I like to think of it in terms of four key steps to solving the problem:
- Change the environment to make it less attractive to mould
- Kill as much of the mould as you can
- Treat the area to prevent the stains left behind by the mould from bleeding through your nice new paint
- Paint with a product that contains mould-inhibiting ingredients to further discourage mould from returning.
1 – Change the Environment
As mentioned above, mould thrives in warm, damp conditions. Bathrooms and kitchens are often perfect places for mould to grow. Warm moisture in the air – from showers, or from cooking – comes into contact with a cooler surface (walls or ceilings) and condenses, leaving tiny water droplets on the surface which the mould needs to survive. Having an extractor fan installed which is powerful enough for the room in question will suck that warm moisture out of the room, removing what the mould needs to survive.
Missing out this step of the process leaves an environment which is still ideal for mould to grow in, so even if you follow the other three steps, the mould might still return to your ceiling. Occasionally mould does appear in other places around the home, such as behind large items of furniture positioned close to walls. Moving the furniture allows this space to “air”; the mould appears in these situations because there isn’t enough air movement around the room, so “stale” warm air gets trapped in these spaces and mould can form.
2 – Kill the Mould
These days there are some excellent mould-killing products available at affordable prices online, at decorators’ merchants, and at DIY stores, so we no longer have to resort to soaking the area with bleach. My favourite product for killing mould is Zinsser Mould Killer & Remover, which is available online here. It is really easy to use but does contain harsh chemicals so I would recommend wearing suitable protective clothing (gloves, eye protectors) when using them.
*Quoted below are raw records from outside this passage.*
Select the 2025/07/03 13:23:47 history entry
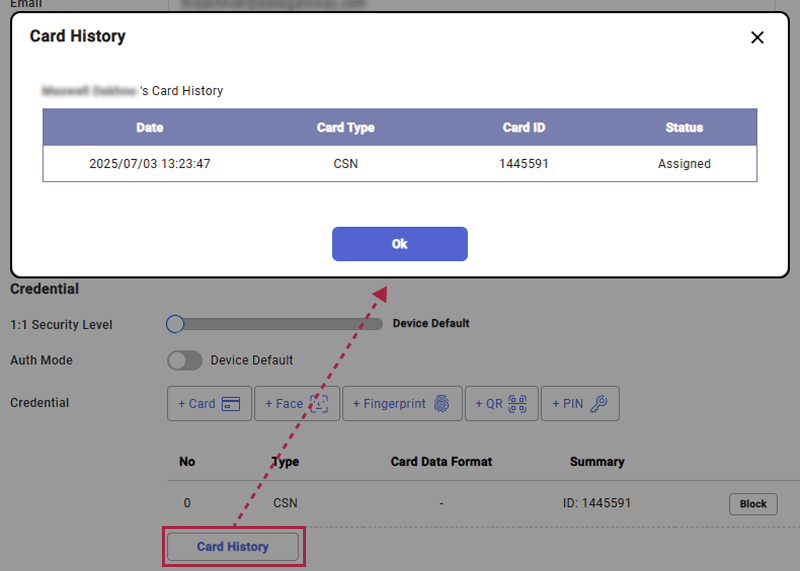 150,164
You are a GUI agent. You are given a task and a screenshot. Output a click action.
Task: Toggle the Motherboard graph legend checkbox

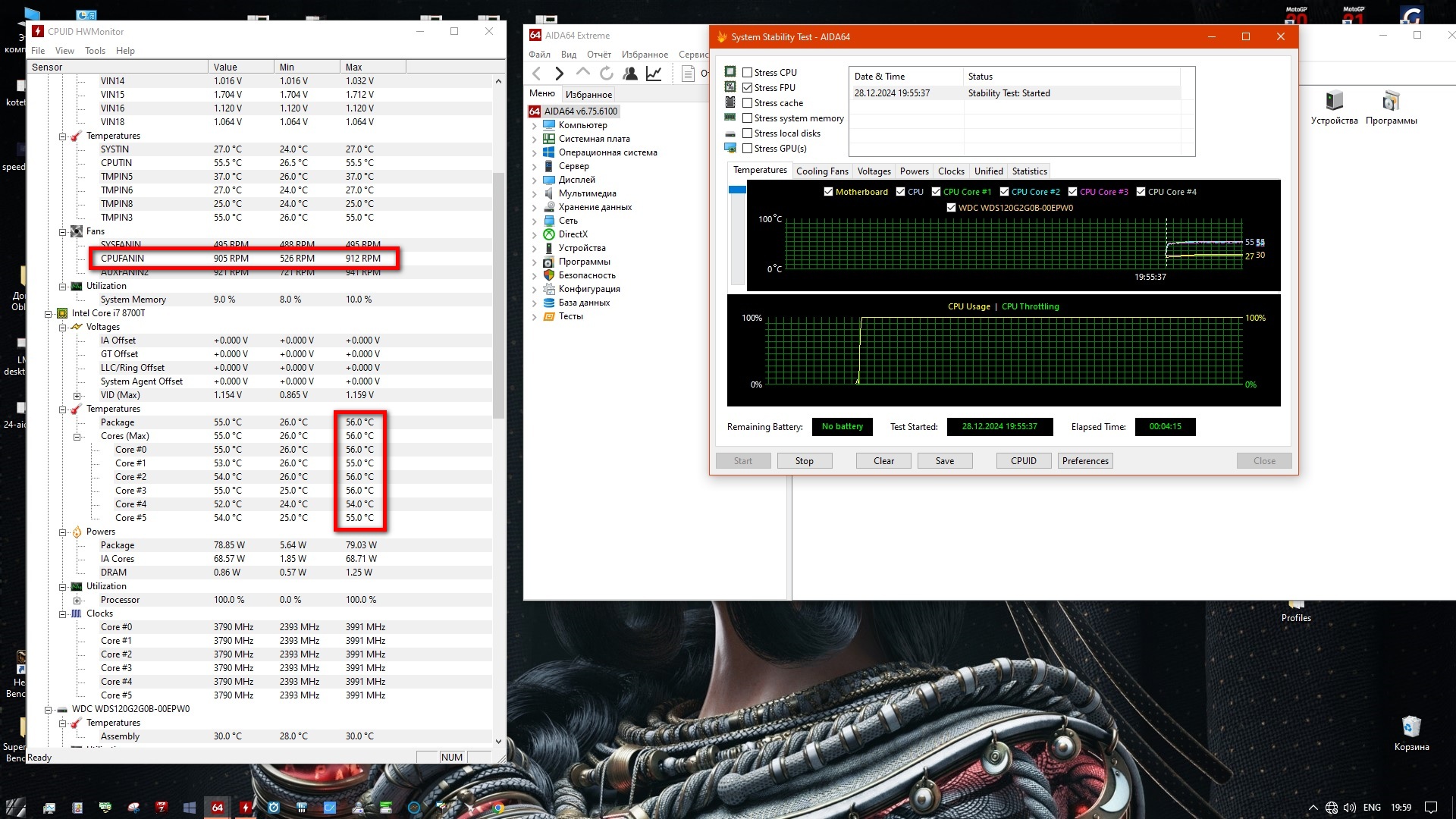829,192
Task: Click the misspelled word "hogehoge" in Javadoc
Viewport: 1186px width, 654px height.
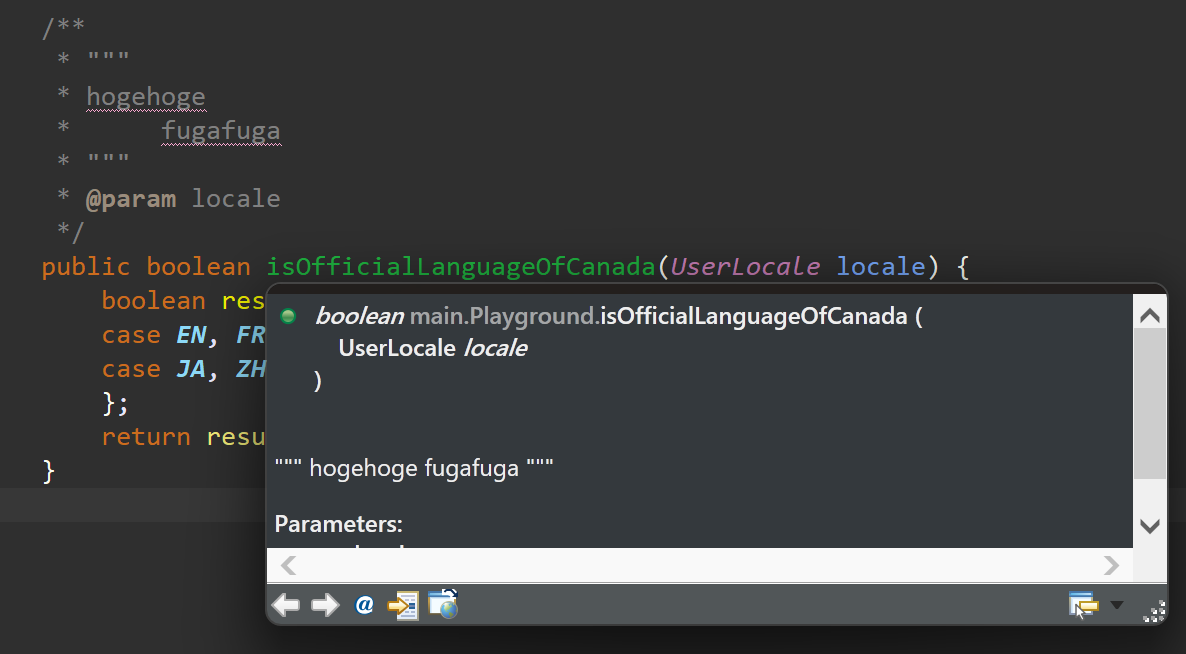Action: pos(146,96)
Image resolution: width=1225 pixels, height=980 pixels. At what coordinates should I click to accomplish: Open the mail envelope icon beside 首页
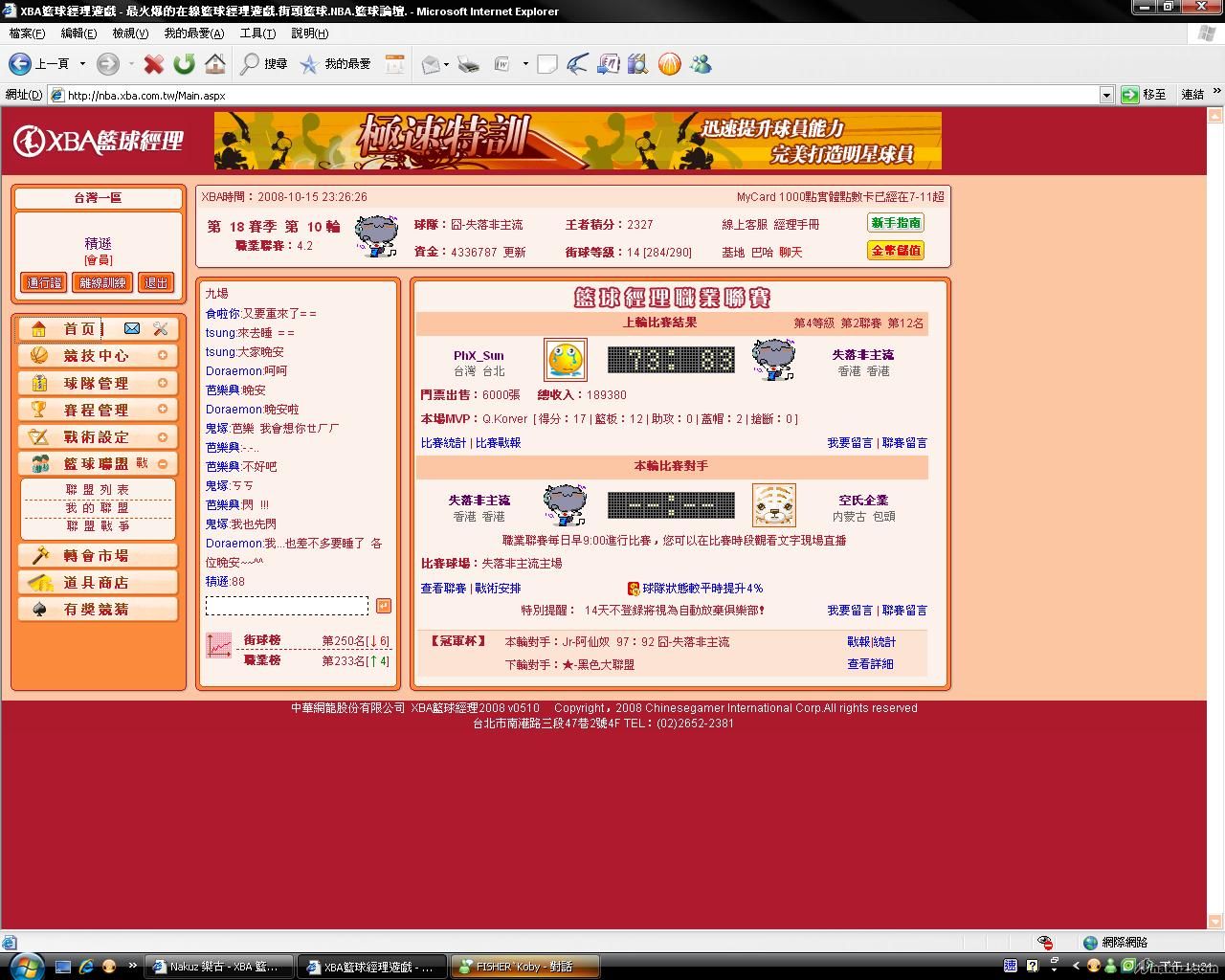[x=132, y=328]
But it really is as simple as spraying the affected area, waiting a few minutes for the product to kill the mould, and then wiping the area clean with a damp cloth. In really badly affected areas, you may need to repeat the process a couple of times, but afterwards the mould will have gone, and you may be left with just a few stains which won’t wipe off. Don’t worry about the slight staining – that’s normal and we deal with it in the next step of the process!
3 – Block the Stain
This step is really simple too, but essential – those stains left by the mould will simply bleed through ordinary emulsion paint, so your newly-painted ceiling won’t be looking pristine for very long. But help is at hand. Zinsser make stain blocks in handy aerosol cans that you can simply spray over the affected area and leave to dry. Or, if you’re worried about overspray onto adjacent walls, tiles or whatever, use the old-fashioned method (still my preferred way!) and simply give the area a coat of Zinsser BIN primer (or HB42 “Primer Sealer Stain Block”, or Fiddes “Full Stop”, which are similar products).
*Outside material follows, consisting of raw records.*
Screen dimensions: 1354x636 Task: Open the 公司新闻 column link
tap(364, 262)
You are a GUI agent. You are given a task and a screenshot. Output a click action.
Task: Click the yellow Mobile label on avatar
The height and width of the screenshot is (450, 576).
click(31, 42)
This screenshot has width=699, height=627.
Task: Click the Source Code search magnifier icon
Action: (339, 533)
Zinsser BIN is a magic little product which every professional decorator carries somewhere in his or her van, and it has a multitude of uses – one thing it’s particularly good at is blocking stains. So, a quick coat of BIN on your treated mould, wait for it to dry (make a cuppa!), and then you’re ready to paint over with your emulsion. BIN dries to a creamy “off-white” (see photo), so you will always need to paint over it. Click here to see online prices.
Three Top Tips When Using Zinsser BIN to Cover Mould:
- When you buy a tin of BIN, buy a bottle of Zinsser BIN Brush Cleaner at the same time – it’s the best thing for cleaning out your brush afterwards (white spirit won’t work with BIN)
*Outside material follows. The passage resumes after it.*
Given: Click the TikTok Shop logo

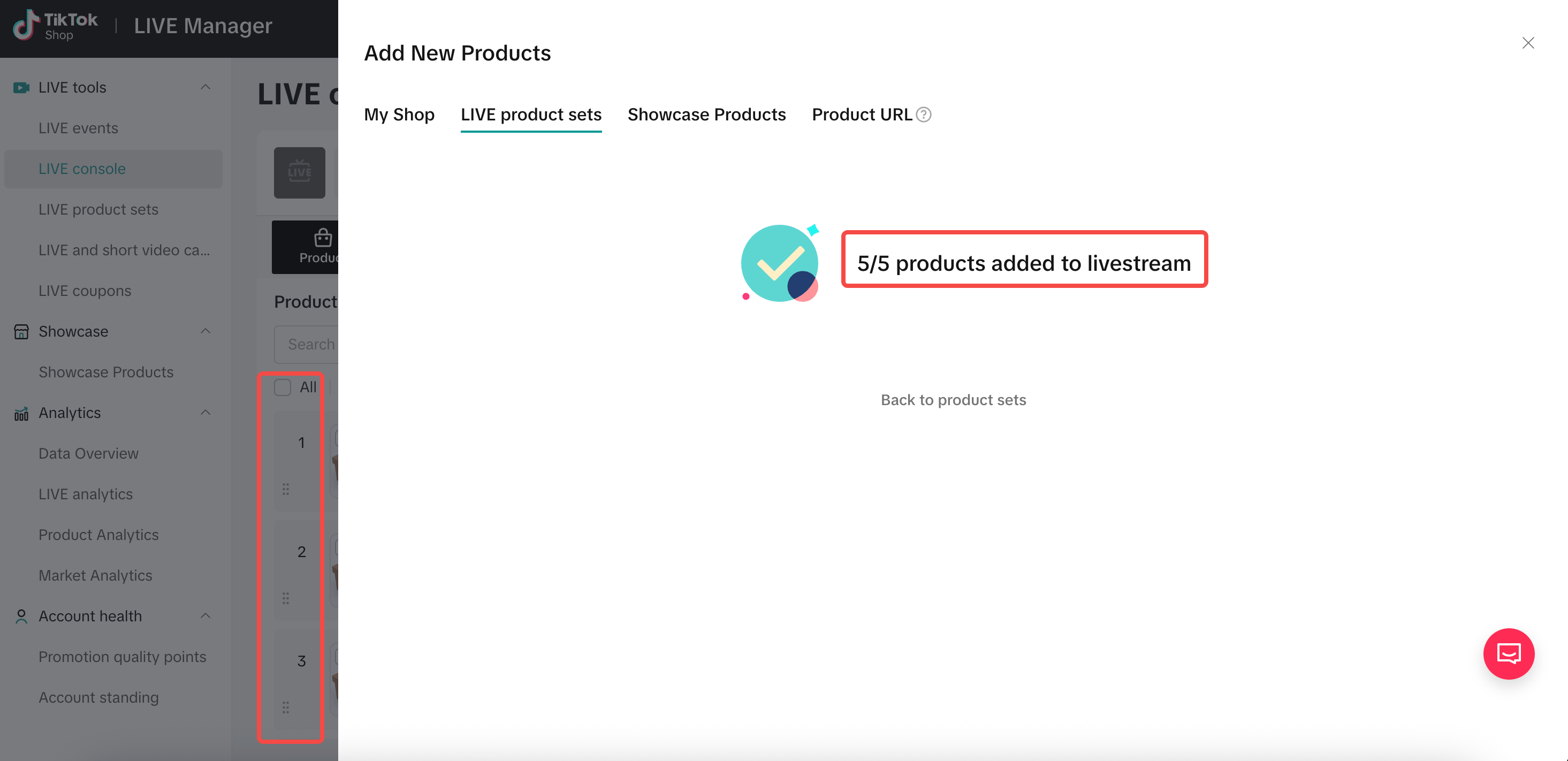Looking at the screenshot, I should tap(55, 26).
- Stir the product really thoroughly every time you open the tin. Giving it a quick shake isn’t enough – the solids in the paint tend to sink to the bottom of the tin and form a sticky mass – you need to stir thoroughly to make sure these are properly mixed in the paint to get the best result over mould.
- Don’t be surprised if, when you emulsion your ceiling (or wall or whatever), the areas that you treated with BIN take longer to dry. Paint dries by both evaporation and absorption, and BIN forms a barrier which stops the stain bleeding through, but also reduces the ability of the plaster to absorb moisture from the paint. Just wait until your first coat of emulsion is thoroughly dry all over before applying a second.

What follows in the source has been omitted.